* [What to do]:
A. Using the excerpt on Obama's commutations, decide whether each statement agrees with it: (i) Obama has granted more commutations than the previous ten presidents combined; (ii) Timothy Tyler was a violent offender; (iii) more than half of Obama's commutation recipients were serving life sentences. Answer yes or no for each and quote the deciding words.
B. Return the stretch of the excerpt on Obama's commutations from "One of the drug" through "being severely over-sentenced.", copied word for word.

President Obama is on a roll with his second batch of commutations in the month of August—111 more drug war prisoners had their petitions for clemency granted, finally getting some much needed relief from their draconian sentences. With a running total of 673 commutations during his presidency, Obama is singlehandedly trying to right the wrongs of the War on Drugs—a tall order, given the climate of the country amid the heroin epidemic and the DEA pushing back against against marijuana law reform

“Today’s 111 commutation grants underscore the President’s commitment to using his clemency authority to provide a second chance to deserving individuals,” said White House Counsel Neil Eggleston in a statement. “To date, President Obama has granted 673 commutations: more commutations than the previous ten presidents combined. More than one-third of the President’s commutation recipients, or 232 individuals, were serving life sentences.”

One of the drug war prisoners that had his sentence commuted was Timothy Tyler, a non-violent LSD offender serving a life sentence. The Fix profiled his case last year, questioning why Tyler hadn’t received clemency despite being severely over-sentenced.

* [Dataset]:
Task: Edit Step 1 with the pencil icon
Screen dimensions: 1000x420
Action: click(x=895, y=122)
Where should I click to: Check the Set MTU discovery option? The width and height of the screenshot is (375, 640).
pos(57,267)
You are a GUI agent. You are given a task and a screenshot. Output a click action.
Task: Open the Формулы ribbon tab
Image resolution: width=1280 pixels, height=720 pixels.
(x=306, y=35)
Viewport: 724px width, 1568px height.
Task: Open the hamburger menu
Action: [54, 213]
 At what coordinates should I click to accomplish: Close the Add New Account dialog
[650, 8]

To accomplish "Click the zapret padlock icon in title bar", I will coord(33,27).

* [Task-by-task results]:
A.
(i) Yes: "more commutations than the previous ten presidents combined"
(ii) No: "a non-violent LSD offender serving a life sentence"
(iii) No: "More than one-third of the President’s commutation recipients, or 232 individuals, were serving life sentences."

B.
One of the drug war prisoners that had his sentence commuted was Timothy Tyler, a non-violent LSD offender serving a life sentence. The Fix profiled his case last year, questioning why Tyler hadn’t received clemency despite being severely over-sentenced.